Wednesday, November 1, 2017

Get A Voice, Be Heard

Have you ever asked a copywriter what the hardest part of their job is? It’s not grammar or editing; we’ve got those in the bag. Ironically enough, the hardest part about copywriting isn’t about the words, themselves…it’s about the feeling those words convey.

Creating a “brand identity” or a “brand voice” is a tricky process that’s different every time. Brand voice is about a company’s individuality or personality, or in other words, coming off as personable while still conveying an air of professionalism. The possibilities are endless and more often than not, a company won’t know which direction to take when starting to form a brand voice. In order to help both copywriters and business owners that are on the path towards creating such a voice, here are the three questions I like to ask.

Are you B2B or B2C?

Depending on the target audience, a brand voice can vary greatly. Traditionally, appealing to B2B customers has employed writing methods that are straightforward and succinct.  Whether the medium is a brochure or blog post, B2B writing is formal. Your audience is running a business, just like you. No room for fluff here! While B2C copywriting has also stuck to these conventional methods, recent trends have shown companies branching out to more relaxed verbiage in order to come off as colloquial and friendly.

This certainly isn’t a clear-cut formula and copywriting for B2B’s and B2C’s are always welcome to blur the lines. However, keeping the audience in mind is a surefire way to write copy tailored to their purpose.

What do the customers want to hear?

Copywriting should always be about the customers. In my own personal experience, I’ve written copy that I thought was absolutely solid and clearly conveyed the message a business was trying to get across. However, when someone else read the copy, they told me it was a lot of “we, we, we” and not enough “you, you, you.” Therefore, every time I sit down to create new copy, I think about what customers want to hear, not what the business wants to get across.
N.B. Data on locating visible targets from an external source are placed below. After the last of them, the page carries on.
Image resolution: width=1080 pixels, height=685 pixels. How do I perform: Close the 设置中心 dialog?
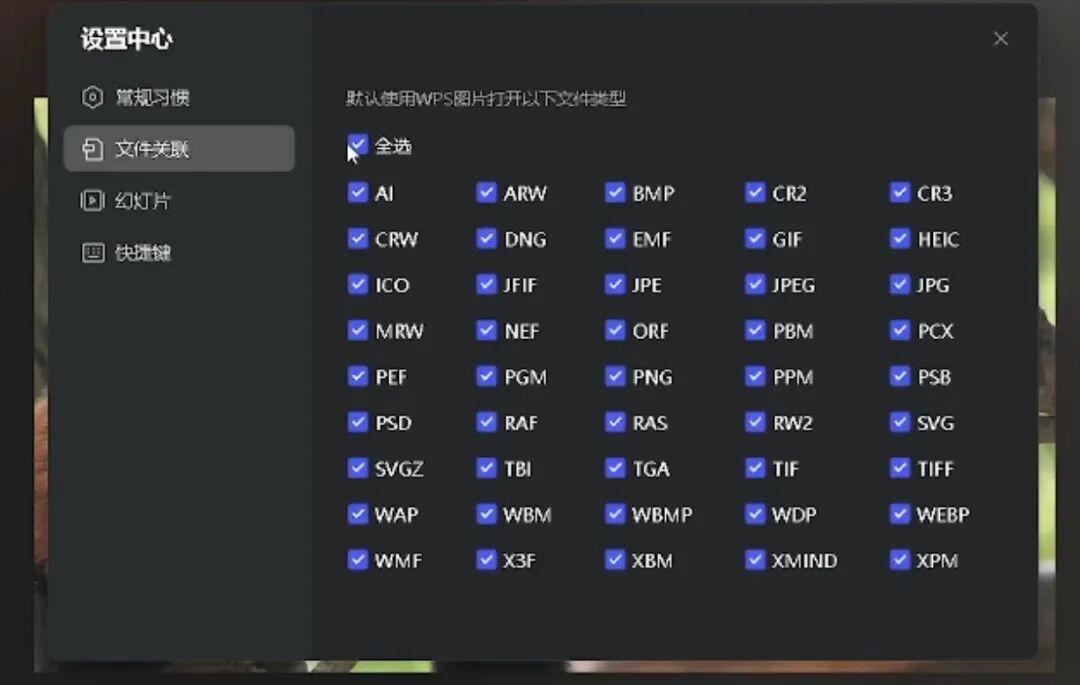point(1000,39)
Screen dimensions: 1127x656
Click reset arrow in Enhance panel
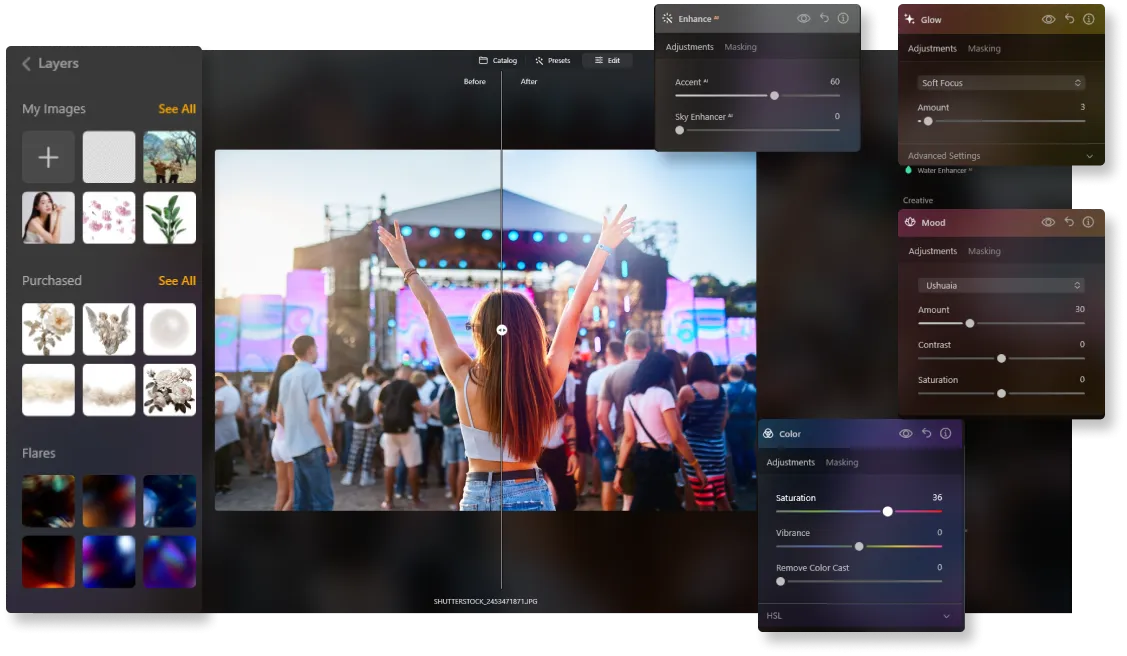824,19
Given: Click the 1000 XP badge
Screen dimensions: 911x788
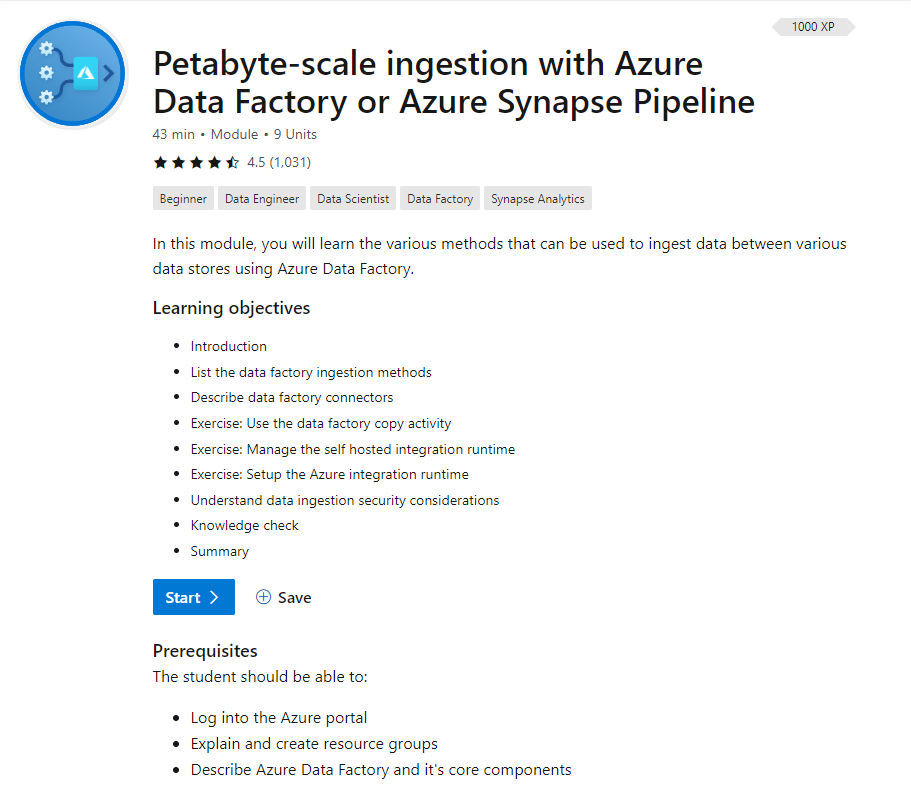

While this process might scare some copywriters and many business owners into thinking that important information will be left out, remember that discussing how well your company does something is almost always implied. Don’t waste time or space on how your company performs a service, rather, explain how the service can benefit the customer. After all, that’s what they’ve come to hear!

How do you want customers to feel about you?

Sounds a bit like middle school when you’re worried about your public perception, doesn’t it? Fortunately, this is quite a bit more mature but the basics are still the same. A company’s reputation can make or break their success and copywriting is exactly how that reputation gets created. If you are a B2B but you want other businesses to feel like they can trust you with their worst problems, then perhaps straying from the robotic verbiage and taking a more conversational approach will ease their minds. On the other hand, if you’re a B2C with a target audience of young professionals, perhaps selling durable laptop cases, your customers will probably want to get in and get out. This type of copywriting calls for a more professional approach that gives them all the facts and nothing more. If your business is stuck on how they want to appear, start with asking your customers how they feel about you already. From there, begin talking to your copywriter about a brand voice that can expand on customer reviews.

Copywriting isn’t just about words on paper. These days, consumers look for content that gives a certain feeling. This type of content can range from a status update to an “About Us” page on a website; regardless, a brand voice can advance your company’s image more than any other efforts. Ask the right questions and you’re sure to find the right brand voice.